_PROBLEM A_
Please echo the stretch of the bike forum thread below from "# New bike on" through "Growler 20’s in.", unchanged.

_EXCERPTED PASSAGE_

= = =

# New bike on the way! Rocky Mountain Growler 20.



## 93studiolite (May 28, 2021)

Got the call today that what I hope is my new bike has been shipped. I got on a few lists with some local bikes shops within a 2 hr drive from me about three months ago. The shop that called is getting a couple of Rocky Mountain Growler 20’s in.

As long as it fits I’ll have a new bike soon. A couple of weeks shop time I expect. Woohoo! This will be my first new bike in a long time since I’m just getting back into the sport.


----------



## 93studiolite (May 28, 2021)

I put my deposit down today! Will be picking it up on Tuesday or Wednesday.


----------



## BrianU (Feb 4, 2004)

= = =

_THE INPUT_
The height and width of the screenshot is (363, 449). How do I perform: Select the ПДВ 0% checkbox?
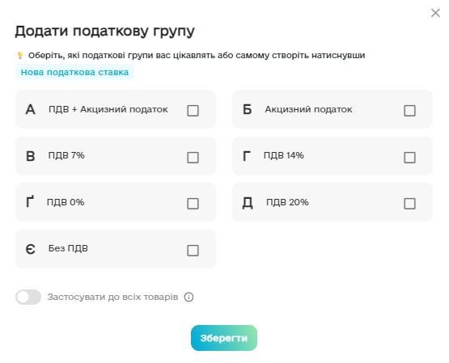click(193, 204)
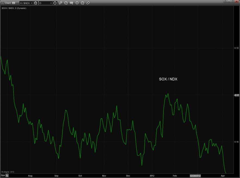Click the pop-out window button

point(225,1)
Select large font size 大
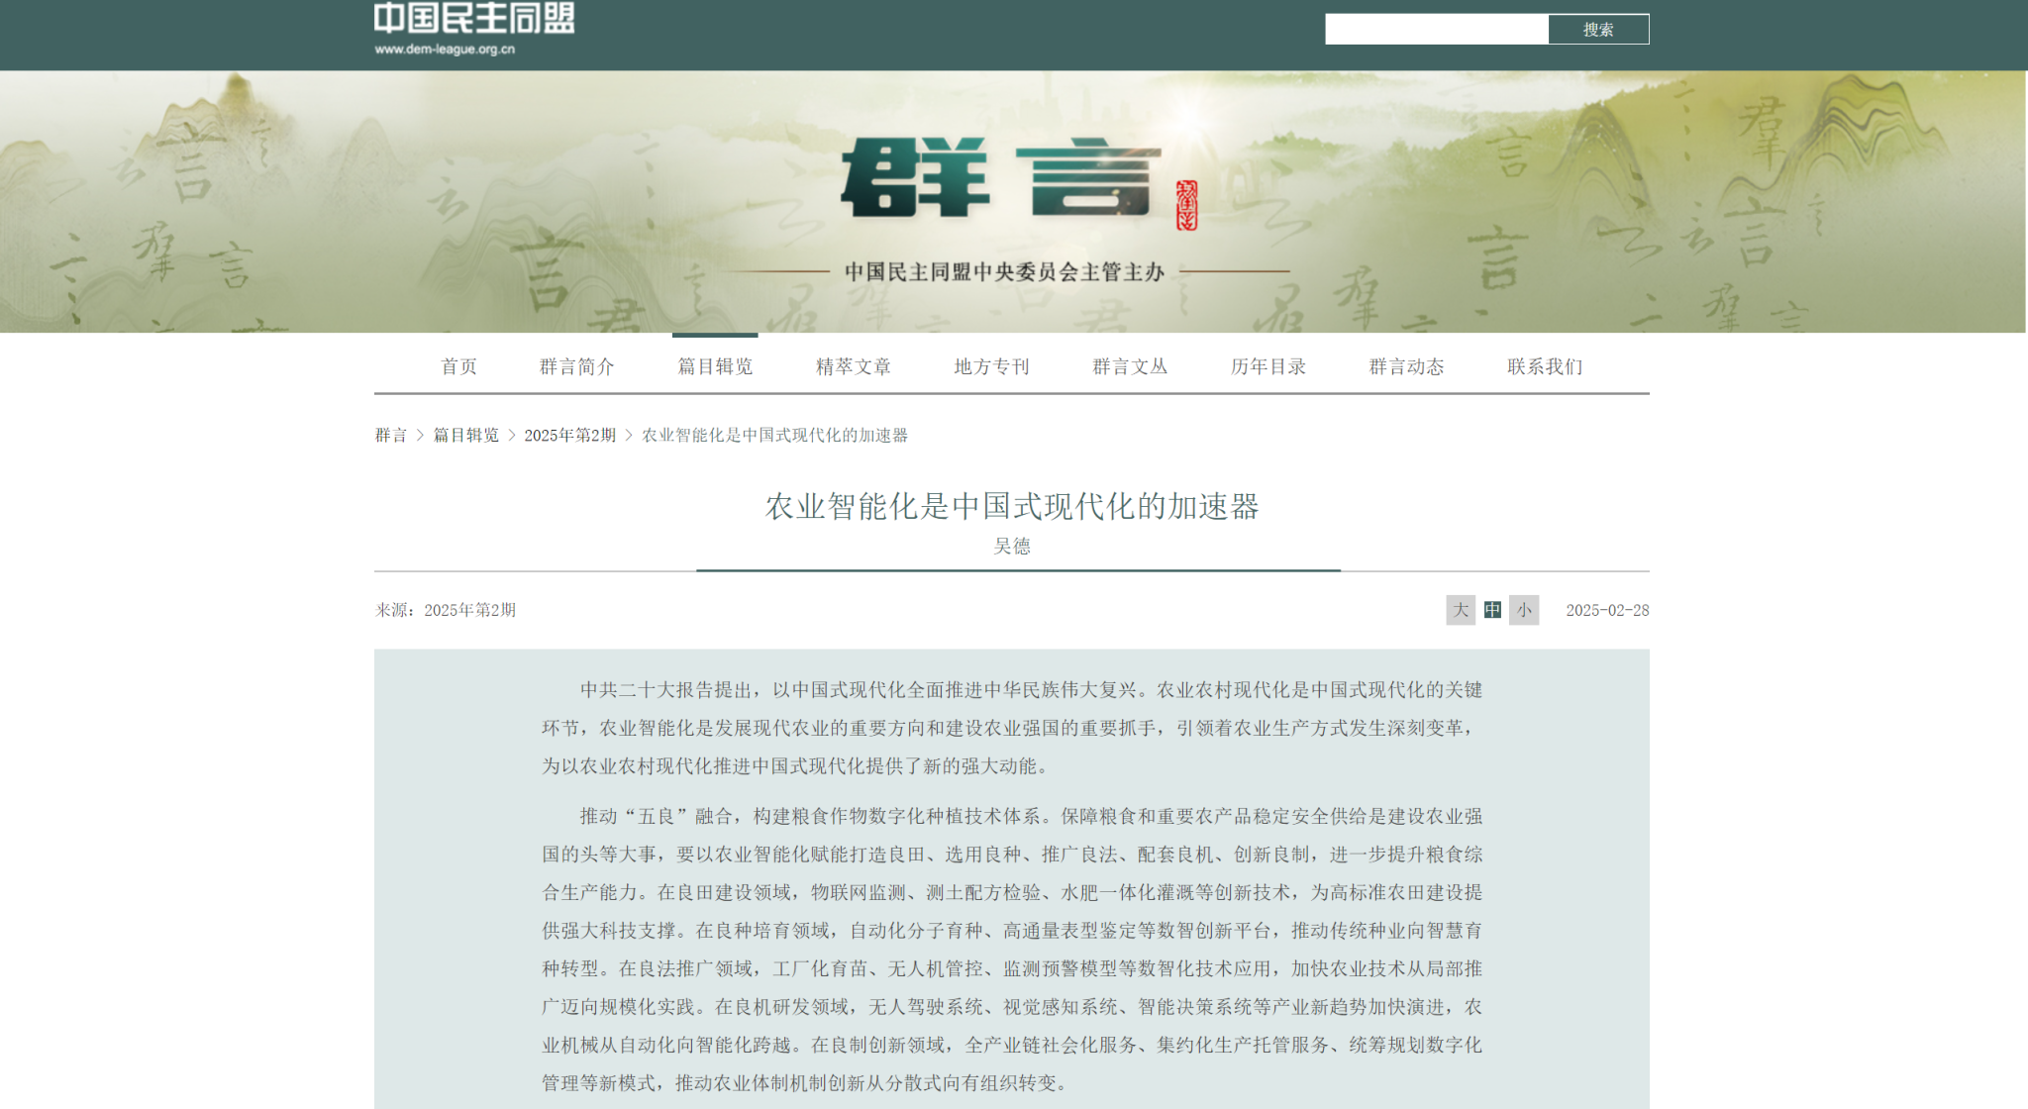Image resolution: width=2028 pixels, height=1109 pixels. coord(1460,610)
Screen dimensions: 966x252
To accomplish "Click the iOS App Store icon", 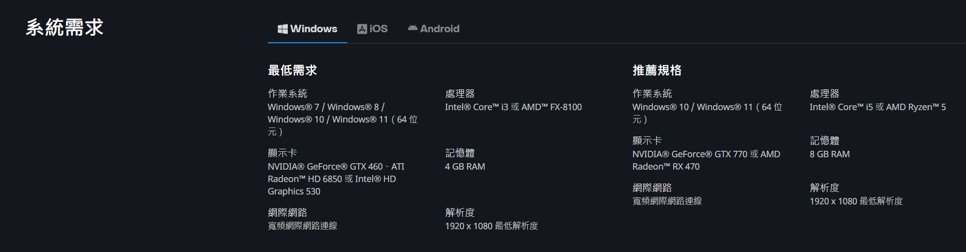I will click(x=362, y=29).
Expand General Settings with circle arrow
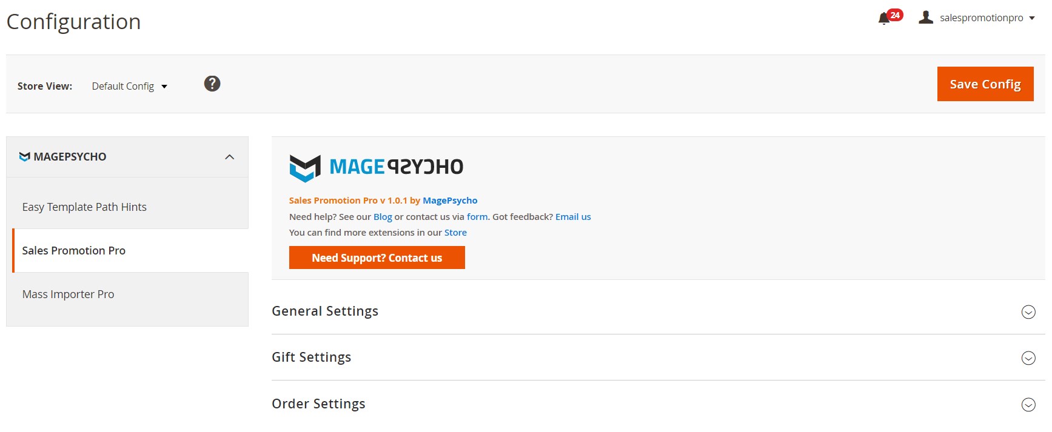Image resolution: width=1052 pixels, height=432 pixels. point(1028,312)
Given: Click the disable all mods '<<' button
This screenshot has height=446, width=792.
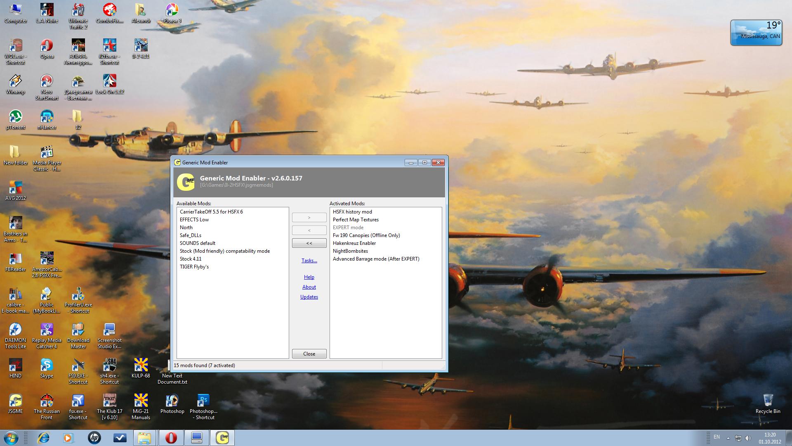Looking at the screenshot, I should [309, 243].
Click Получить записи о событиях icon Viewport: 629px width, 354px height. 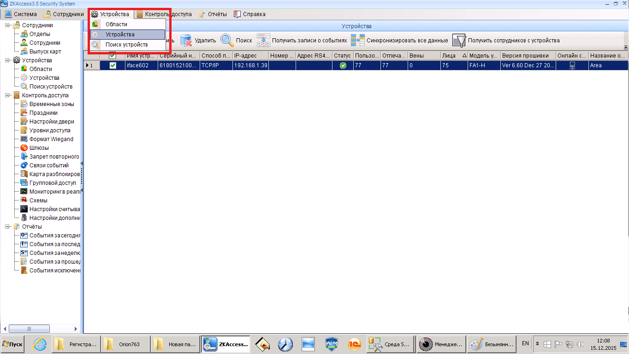pyautogui.click(x=264, y=41)
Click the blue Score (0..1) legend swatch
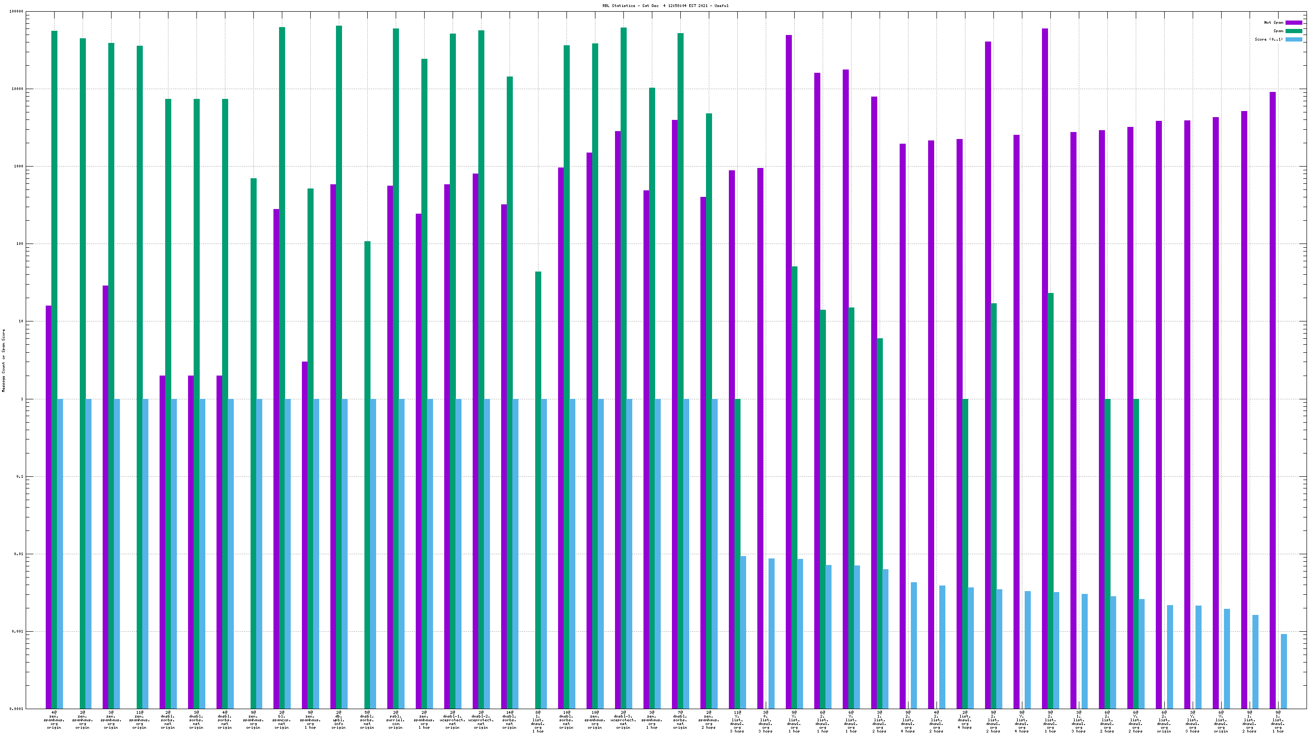 click(1293, 39)
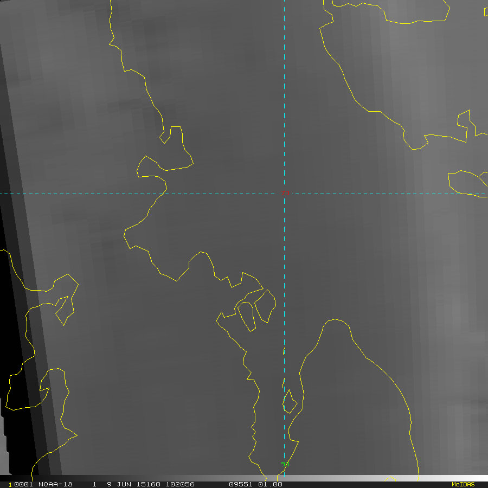Click the 09551 value in status line
This screenshot has height=488, width=488.
(240, 484)

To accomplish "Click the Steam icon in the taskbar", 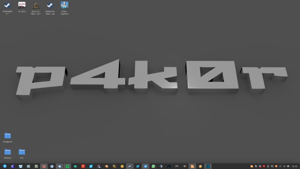I will (x=130, y=166).
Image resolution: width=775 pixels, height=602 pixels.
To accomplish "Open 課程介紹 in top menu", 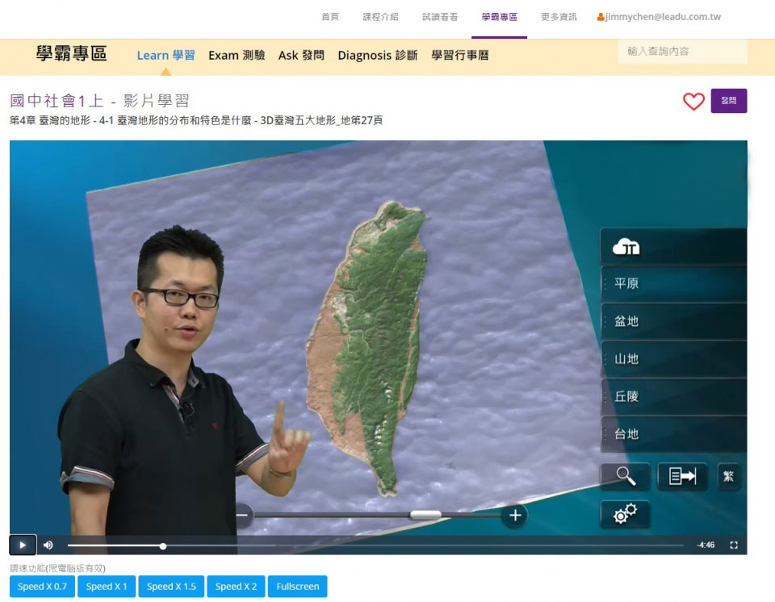I will tap(380, 17).
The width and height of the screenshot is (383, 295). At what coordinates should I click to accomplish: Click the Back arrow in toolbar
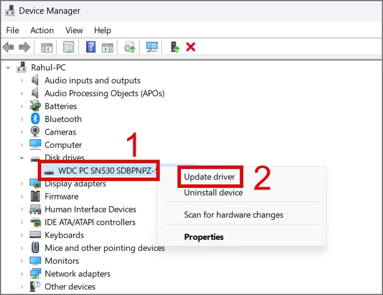click(8, 47)
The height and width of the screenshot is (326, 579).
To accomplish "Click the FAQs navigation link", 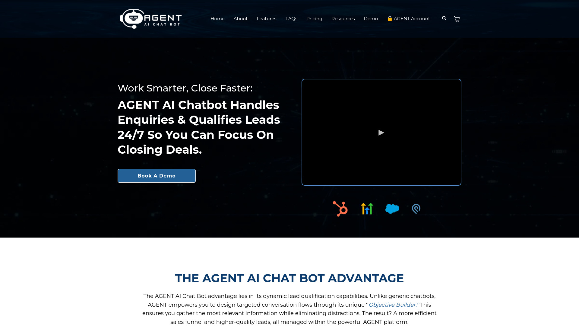I will click(x=292, y=19).
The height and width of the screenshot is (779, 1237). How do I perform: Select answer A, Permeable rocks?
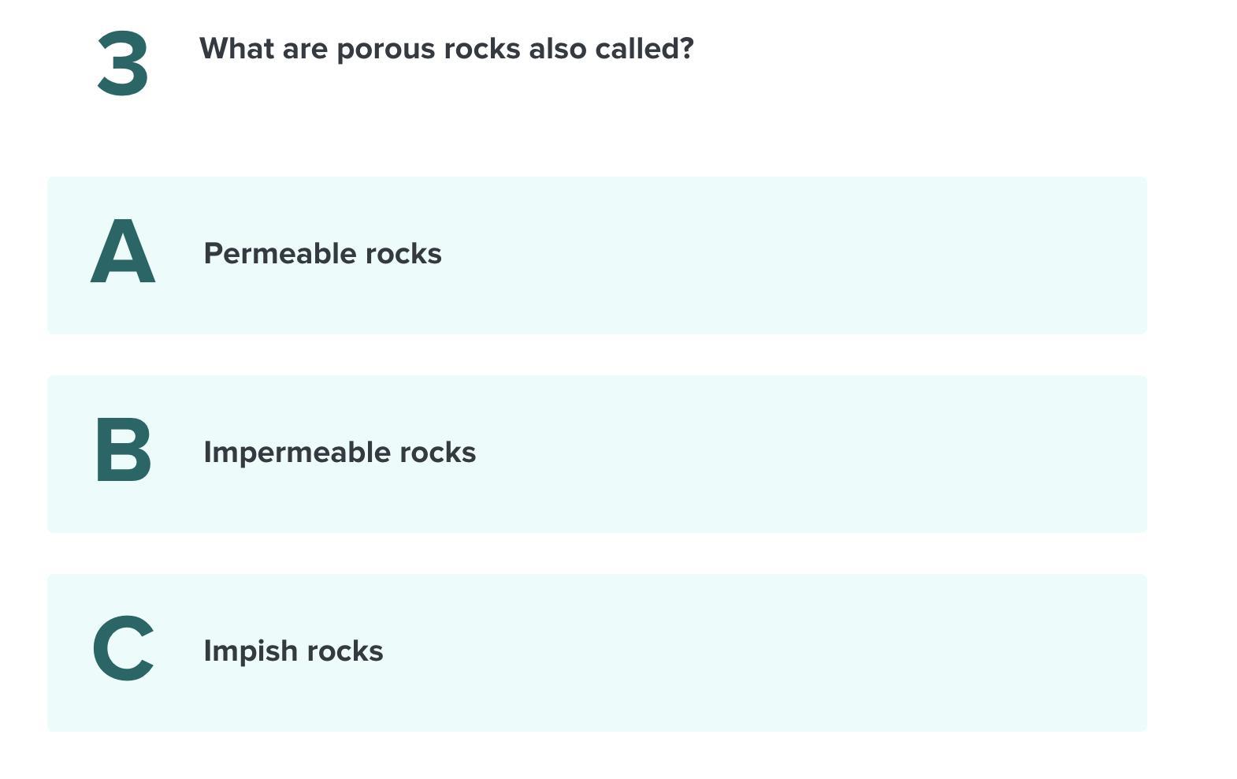tap(596, 255)
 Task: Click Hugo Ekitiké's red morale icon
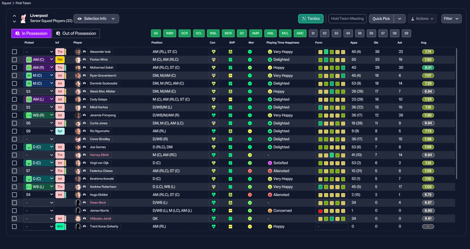[250, 195]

= = =

_PROBLEM B_
State how many lines of the records above contain the string "This", with case counting, and give only the number.

_FULL SOLUTION A_
# New bike on the way! Rocky Mountain Growler 20.



## 93studiolite (May 28, 2021)

Got the call today that what I hope is my new bike has been shipped. I got on a few lists with some local bikes shops within a 2 hr drive from me about three months ago. The shop that called is getting a couple of Rocky Mountain Growler 20’s in.

_FULL SOLUTION B_
2